How do I extract the domain name from a url using bash? like: http://example.com/ to example.com must work for any tld, not just .com
Instead of using regex to do this you can use python's urlparse:
URL=http://www.example.com
python -c "from urlparse import urlparse
url = urlparse('$URL')
print url.netloc"
You could either use it like this or put it in a small script. However this still expects a valid scheme identifier, looking at your comment your input doesn't necessarily provide one.

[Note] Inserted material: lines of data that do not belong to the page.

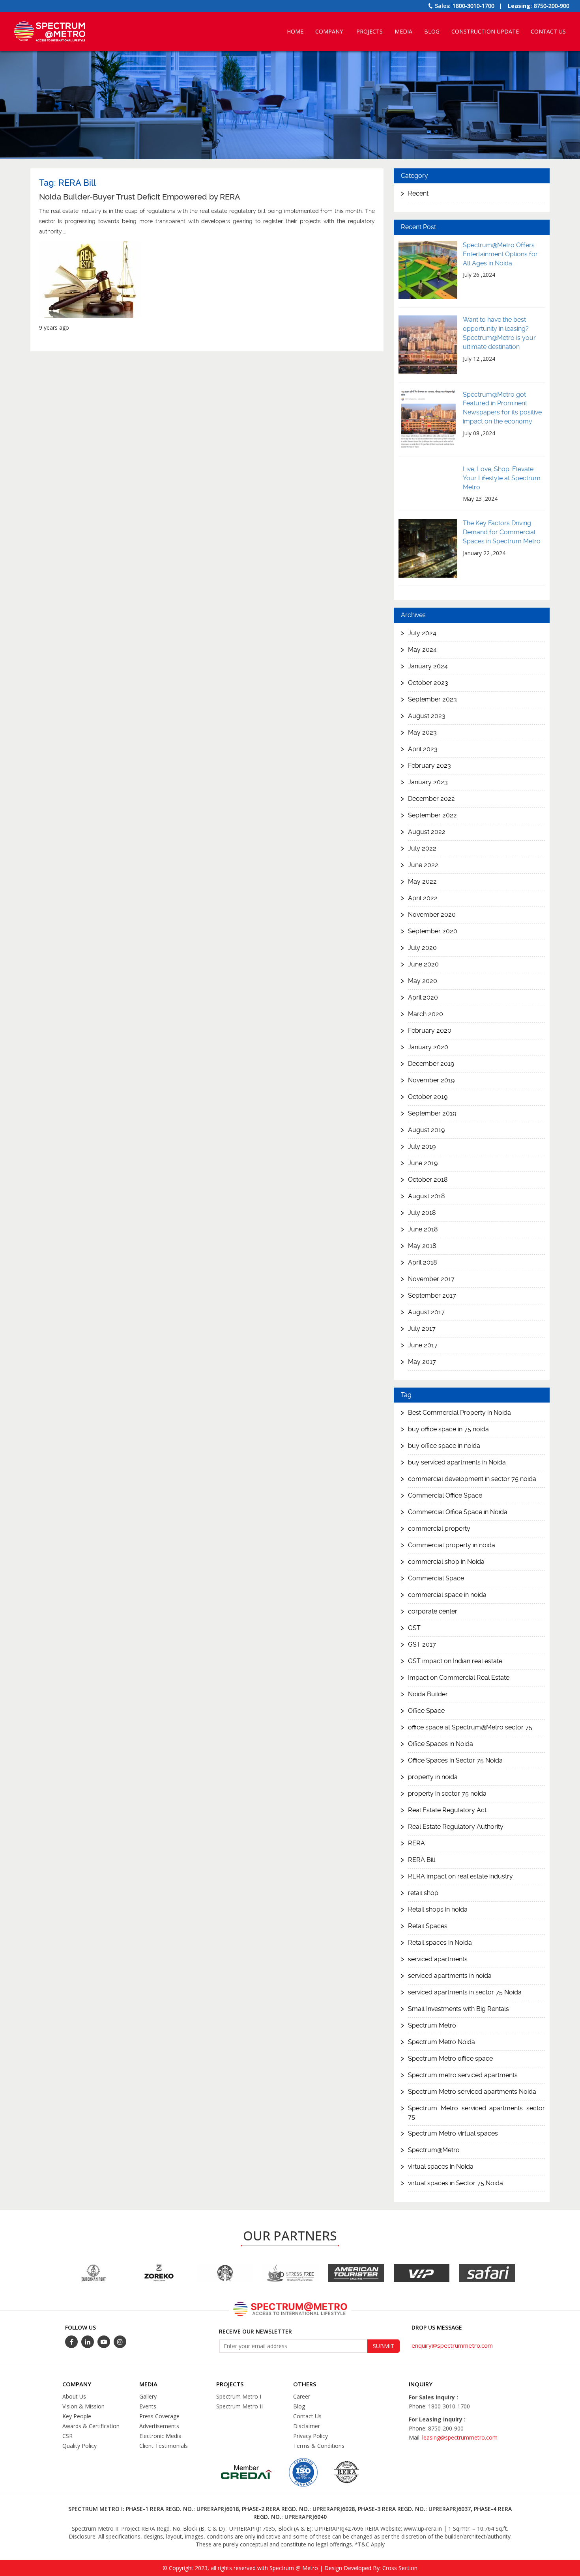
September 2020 (432, 931)
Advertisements (159, 2426)
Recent (418, 193)
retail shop (423, 1893)
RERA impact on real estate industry (460, 1876)
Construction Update (485, 31)
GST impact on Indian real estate (455, 1661)
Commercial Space (436, 1578)
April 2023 (423, 748)
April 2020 (423, 997)
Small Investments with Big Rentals (458, 2009)
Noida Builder (428, 1694)
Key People (76, 2416)
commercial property (439, 1529)
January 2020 (428, 1046)
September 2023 (432, 699)
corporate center (432, 1611)
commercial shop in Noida (446, 1562)
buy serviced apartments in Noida (457, 1462)
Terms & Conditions (318, 2445)
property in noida (433, 1777)
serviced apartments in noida (450, 1976)
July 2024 (422, 632)
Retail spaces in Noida (440, 1943)
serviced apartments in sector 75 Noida (465, 1992)
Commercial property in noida (451, 1545)
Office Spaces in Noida (440, 1744)
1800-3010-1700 (473, 5)
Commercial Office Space (445, 1496)
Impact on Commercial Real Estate (458, 1678)
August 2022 (426, 831)
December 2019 (431, 1063)
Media (403, 31)
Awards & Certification (91, 2426)
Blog (432, 31)
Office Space (426, 1711)
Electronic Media (160, 2436)
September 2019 (432, 1113)
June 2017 (423, 1345)
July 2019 (422, 1146)
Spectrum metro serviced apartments (463, 2075)
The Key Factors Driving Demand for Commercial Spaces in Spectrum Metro (502, 532)
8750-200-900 (551, 5)
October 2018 (428, 1179)
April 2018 (422, 1262)
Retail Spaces (427, 1926)
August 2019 (426, 1129)
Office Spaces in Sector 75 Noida (455, 1761)
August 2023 (426, 715)
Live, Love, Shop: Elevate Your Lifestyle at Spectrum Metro (502, 478)
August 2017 (426, 1311)
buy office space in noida (444, 1446)
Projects (369, 31)
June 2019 (423, 1162)
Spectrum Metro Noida (441, 2042)
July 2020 (422, 947)
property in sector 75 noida (447, 1794)
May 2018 (422, 1245)
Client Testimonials (163, 2445)
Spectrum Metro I (238, 2396)
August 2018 (426, 1195)
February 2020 (429, 1030)
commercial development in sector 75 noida (472, 1479)
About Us (74, 2396)
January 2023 (428, 781)
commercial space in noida (447, 1595)
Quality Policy (79, 2445)
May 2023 (422, 732)
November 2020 (432, 914)
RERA (416, 1843)
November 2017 (431, 1278)
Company (329, 31)
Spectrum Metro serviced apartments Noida (472, 2092)
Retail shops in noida (438, 1910)
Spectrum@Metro (434, 2150)
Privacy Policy (310, 2436)
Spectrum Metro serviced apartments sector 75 (476, 2113)
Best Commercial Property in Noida (459, 1413)
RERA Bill (421, 1860)
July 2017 (422, 1328)
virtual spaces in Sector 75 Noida (455, 2183)
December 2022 (431, 798)
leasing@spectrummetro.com (460, 2437)
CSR (67, 2436)
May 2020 (422, 980)
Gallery (148, 2396)
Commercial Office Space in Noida (457, 1512)
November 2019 (431, 1080)
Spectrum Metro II (239, 2406)
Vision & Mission (83, 2406)
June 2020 (423, 964)
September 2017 (432, 1295)
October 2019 (427, 1096)
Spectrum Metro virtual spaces (453, 2134)
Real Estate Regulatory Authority (455, 1827)
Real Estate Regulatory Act (447, 1810)
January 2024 (428, 666)
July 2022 (422, 848)
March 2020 (425, 1013)
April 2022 (423, 897)
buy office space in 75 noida (448, 1429)
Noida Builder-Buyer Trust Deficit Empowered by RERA (139, 196)
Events (147, 2406)
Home (295, 31)
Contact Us (548, 31)
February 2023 (429, 765)
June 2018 (423, 1229)
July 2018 (422, 1212)
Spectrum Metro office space (450, 2059)
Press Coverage (159, 2416)
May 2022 (422, 881)
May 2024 (422, 649)
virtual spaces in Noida (440, 2167)
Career (301, 2396)
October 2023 (428, 682)
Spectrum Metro (432, 2025)
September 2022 (432, 815)
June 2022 (423, 864)
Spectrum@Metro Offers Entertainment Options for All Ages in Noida (500, 254)
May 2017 (422, 1361)
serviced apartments (438, 1959)
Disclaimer (306, 2426)
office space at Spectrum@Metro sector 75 (470, 1727)
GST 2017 (422, 1645)
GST (414, 1628)
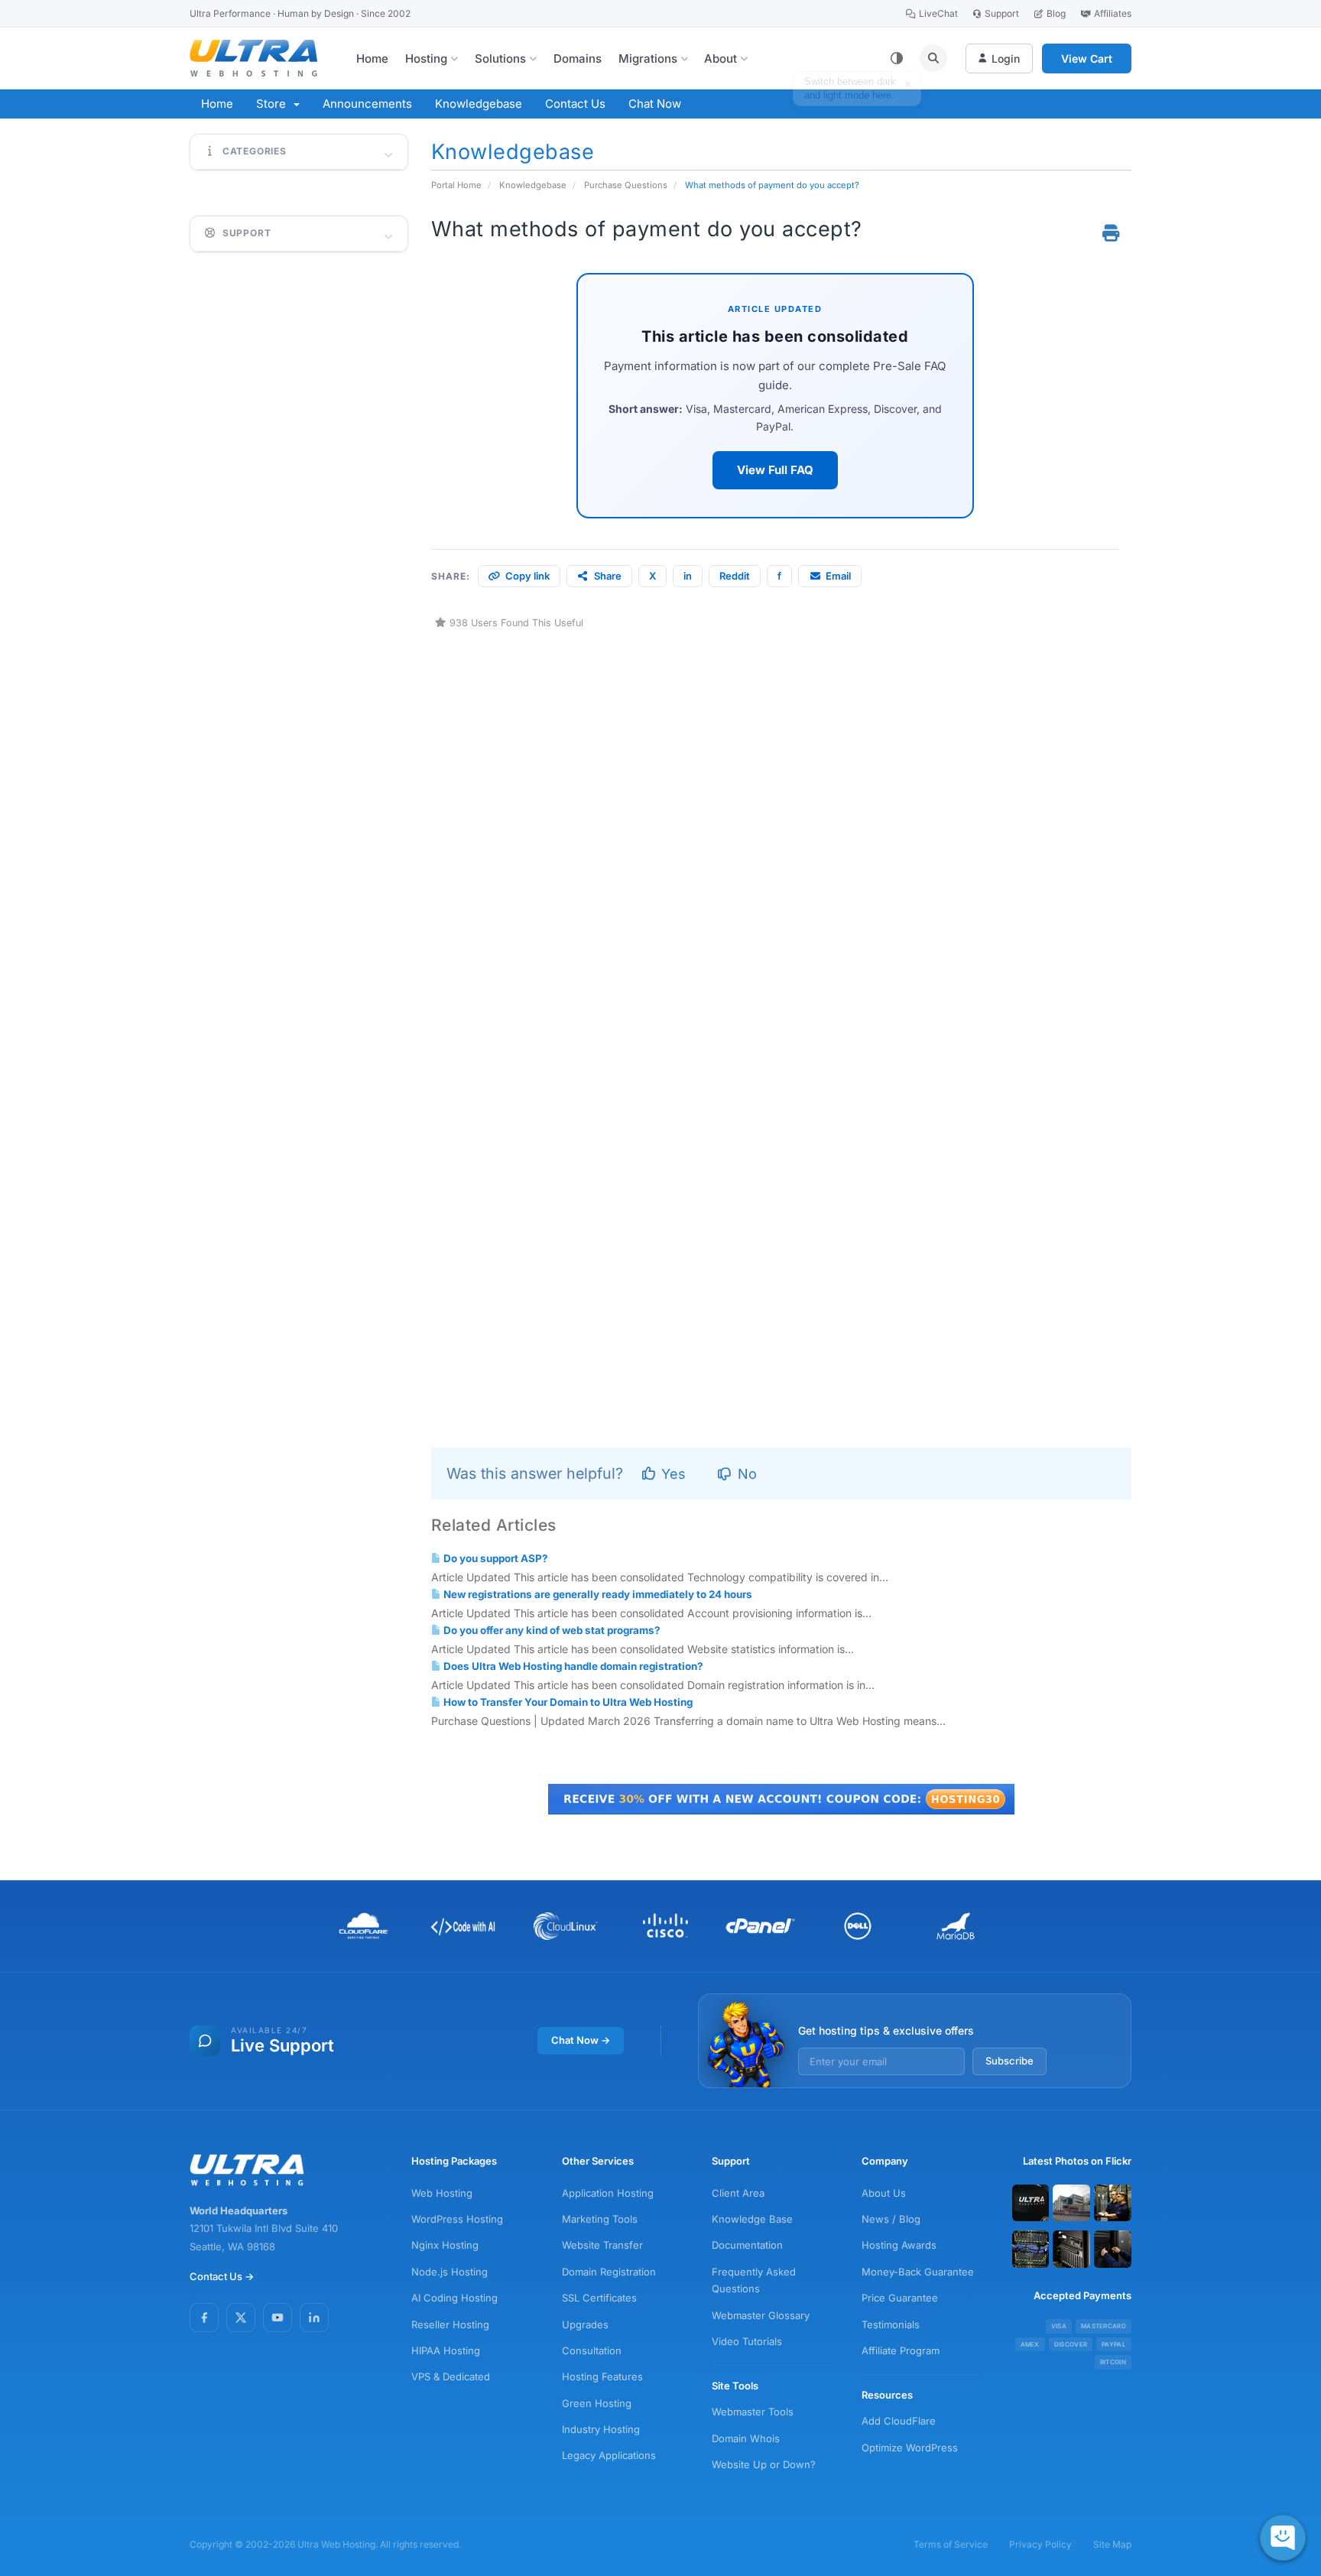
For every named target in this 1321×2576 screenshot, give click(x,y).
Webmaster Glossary (761, 2315)
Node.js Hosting (449, 2272)
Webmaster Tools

You can specify a default scheme, but urlparse expects the netloc to start with '//'
:
url = urlparse('//www.example.com/index.html','http')
So you will have to prepend those manually, i.e:
python -c "from urlparse import urlparse
if '$URL'.find('://') == -1 then:
url = urlparse('//$URL','http')
else:
url = urlparse('$URL')
print url.netloc"
#!/usr/bin/perl -w
use strict;
my $url = $ARGV[0];
if($url =~ /([^:]*:\/\/)?([^\/]+\.[^\/]+)/g) {
print $2;
}
Usage:
./test.pl 'https://example.com'
example.com
./test.pl 'https://www.example.com/'
www.example.com
./test.pl 'example.org/'
example.org
./test.pl 'example.org'
example.org
./test.pl 'example' -> no output
And if you just want the domain and not the full host + domain use this instead:
#!/usr/bin/perl -w
use strict;
my $url = $ARGV[0];
if($url =~ /([^:]*:\/\/)?([^\/]*\.)*([^\/\.]+\.[^\/]+)/g) {
print $3;
}
basename "http://example.com"
Now of course, this won't work with a URI like this: http://www.example.com/index.html
but you could do the following:
basename $(dirname "http://www.example.com/index.html")
Or for more complex URIs:
echo "http://www.example.com/somedir/someotherdir/index.html" | cut -d'/' -f3
-d means "delimiter" and -f means "field"; in the above example, the third field delimited by the forward slash '/' is www.example.com.
$ URI="http://user:pw@example.com:80/"
$ echo $URI | sed -e 's/[^/]*\/\/\([^@]*@\)\?\([^:/]*\).*/\2/'
example.com
see http://en.wikipedia.org/wiki/URI_scheme
The following will output "example.com":
URI="http://user@example.com/foo/bar/baz/?lala=foo"
ruby -ruri -e "p URI.parse('$URI').host"
For more info on what you can do with Ruby's URI class you'd have to consult the docs.
echo $URL | cut -d'/' -f3 | cut -d':' -f1
Works for URLs:
http://host.example.com
http://host.example.com/hi/there
http://host.example.com:2345/hi/there
http://host.example.com:2345